I'm just finding it a bit surreal at the moment and don't feel like I can talk to many people about it, don't want to stress my sister out as she is pregnant and my closest friend is going through a divorce so don't feel like I can talk to her!
So just wanted to say hi really.

Hello and welcome Goldensunnydays :) sorry you need to be here, but I hope that you find the support you need. How long will you be in hospital after your op? It's a shame you have to travel so far

minty sorry you couldn't have chemo this week. Fingers crossed for next week! Did they take blood from your port, how are you finding it?
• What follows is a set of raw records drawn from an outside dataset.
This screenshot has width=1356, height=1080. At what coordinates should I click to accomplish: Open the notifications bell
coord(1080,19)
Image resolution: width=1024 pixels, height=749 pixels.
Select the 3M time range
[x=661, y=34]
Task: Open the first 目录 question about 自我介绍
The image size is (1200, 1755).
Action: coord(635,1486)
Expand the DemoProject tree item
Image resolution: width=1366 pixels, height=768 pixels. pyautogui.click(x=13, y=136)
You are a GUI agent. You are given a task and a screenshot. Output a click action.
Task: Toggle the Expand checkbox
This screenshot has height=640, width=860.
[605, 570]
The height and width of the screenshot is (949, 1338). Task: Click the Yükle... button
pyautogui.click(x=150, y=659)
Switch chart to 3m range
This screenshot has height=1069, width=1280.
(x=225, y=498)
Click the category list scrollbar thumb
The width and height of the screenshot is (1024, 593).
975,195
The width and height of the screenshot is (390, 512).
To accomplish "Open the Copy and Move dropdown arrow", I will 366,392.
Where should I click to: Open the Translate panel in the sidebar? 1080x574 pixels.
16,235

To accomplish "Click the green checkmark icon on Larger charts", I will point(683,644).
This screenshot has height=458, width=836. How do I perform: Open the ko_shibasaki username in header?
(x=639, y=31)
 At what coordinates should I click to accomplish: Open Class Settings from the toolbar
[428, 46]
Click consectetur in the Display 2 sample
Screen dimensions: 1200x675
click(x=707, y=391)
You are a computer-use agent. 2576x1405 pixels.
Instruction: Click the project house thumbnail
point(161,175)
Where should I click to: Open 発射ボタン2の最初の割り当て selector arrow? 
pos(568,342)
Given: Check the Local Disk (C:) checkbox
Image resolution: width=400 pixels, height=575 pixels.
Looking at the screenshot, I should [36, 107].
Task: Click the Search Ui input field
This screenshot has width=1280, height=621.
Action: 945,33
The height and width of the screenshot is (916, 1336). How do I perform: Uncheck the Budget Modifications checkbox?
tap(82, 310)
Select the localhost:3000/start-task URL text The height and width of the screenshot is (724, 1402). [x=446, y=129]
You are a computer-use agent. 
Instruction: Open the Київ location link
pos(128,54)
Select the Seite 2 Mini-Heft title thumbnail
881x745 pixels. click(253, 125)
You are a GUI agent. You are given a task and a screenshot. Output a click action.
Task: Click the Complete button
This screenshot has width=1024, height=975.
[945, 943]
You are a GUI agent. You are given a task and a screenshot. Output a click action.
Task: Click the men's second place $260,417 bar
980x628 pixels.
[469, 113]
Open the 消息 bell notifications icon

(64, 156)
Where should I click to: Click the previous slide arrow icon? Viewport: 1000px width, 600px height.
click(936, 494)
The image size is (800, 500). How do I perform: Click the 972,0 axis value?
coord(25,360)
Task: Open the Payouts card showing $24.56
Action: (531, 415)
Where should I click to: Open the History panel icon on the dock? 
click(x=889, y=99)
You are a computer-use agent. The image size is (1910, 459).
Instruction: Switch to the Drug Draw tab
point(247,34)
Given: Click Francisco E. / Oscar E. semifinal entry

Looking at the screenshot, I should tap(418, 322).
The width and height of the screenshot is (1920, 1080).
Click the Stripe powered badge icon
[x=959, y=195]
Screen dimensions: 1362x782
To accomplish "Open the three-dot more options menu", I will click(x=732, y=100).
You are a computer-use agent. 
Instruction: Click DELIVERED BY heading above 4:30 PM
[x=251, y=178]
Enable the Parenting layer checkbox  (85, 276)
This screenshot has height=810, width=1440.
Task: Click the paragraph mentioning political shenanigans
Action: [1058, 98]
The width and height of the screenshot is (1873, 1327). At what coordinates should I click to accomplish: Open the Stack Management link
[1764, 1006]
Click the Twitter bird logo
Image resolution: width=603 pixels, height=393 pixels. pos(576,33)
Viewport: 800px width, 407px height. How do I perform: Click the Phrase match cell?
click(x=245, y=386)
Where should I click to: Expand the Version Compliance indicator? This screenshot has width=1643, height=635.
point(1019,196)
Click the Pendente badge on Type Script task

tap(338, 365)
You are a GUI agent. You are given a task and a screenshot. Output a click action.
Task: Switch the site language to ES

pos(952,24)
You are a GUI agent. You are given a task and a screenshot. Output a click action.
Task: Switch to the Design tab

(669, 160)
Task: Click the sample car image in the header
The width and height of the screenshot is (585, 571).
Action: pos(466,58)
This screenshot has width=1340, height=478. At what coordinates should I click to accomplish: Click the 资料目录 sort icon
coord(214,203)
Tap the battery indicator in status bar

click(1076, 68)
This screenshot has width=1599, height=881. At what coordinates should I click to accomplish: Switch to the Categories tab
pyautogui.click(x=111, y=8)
You can ask for EMLA cream to numb the site if it's sore when they put the needle in

Lovely to see you Speedy

changing good they are moving quickly. Sorry about your MIL

Hi Sandwich sorry about the anxiety. Feel free to vent here any time you need :)

clean good that you got the reassurance of a scan from the swelling. But sorry you've got new worries. Have you been referred straight for tests or will you be seeing a doctor first? Let me know if there's anything I can help with :)

Lovely to see you amber :)

Happy Sunday everyone

Hi Golden, it can be really hard because you don't want to worry or upset other people with it. But I think that those people are probably worried anyway and by talking about it with them maybe it helps to relieve some of their worry too. I don't know. I know how you feel though; I always tend to try to put on a brave face with close ones and then it all comes pouring out at the most inappropriate times/ places with virtual strangers; like my son's parents' evening when his form teacher told me a few things he'd said and i just burst into tears in a roomful of other parents/ teachers. Thank God I hadn't taken my son with me like you're supposed to do - he'd have died of embarrassment!

I don't know much about cervical cancer but the fact that it's stage one sounds very positive.

Tutti, it sounds like you're having a tough time of it - 3 lots of surgery! Is that 3 lumpectomies in the same breast then?

Hi golden come on here and make the most of us if you need to talk

leslie they left a needle in after the op as they knew I was having treatment the next day. But the nurse on Thursday told me about the numbing cream if I need it next week. It was lovely though to see how easy it was to get the blood particularly when I looked round the ward to see people with heated pillows wrapped round their limbs, arms being plunged into hot water sinks! I'm not going to miss that

I had a picc line, Minty, and although it was sore for a couple of weeks, it was such a relief not to have to go through the trauma ( and it became a trauma!) of finding a vein. I only wish I'd done it sooner.

I've googled WLE now so some posts make more sense. This was never an option for me as I had 2 very small satellite tumours in my very small breasts so full mastectomy was the only option. I asked them to take the other one at the same time but they wouldn't do this as they said they don't remove healthy breasts?!

anna from what I've heard they don't want to remove healthy breasts. unless you're considered to be more at risk due to inherited genes you're supposedly not any more likely to develop cancer in the remaining breast.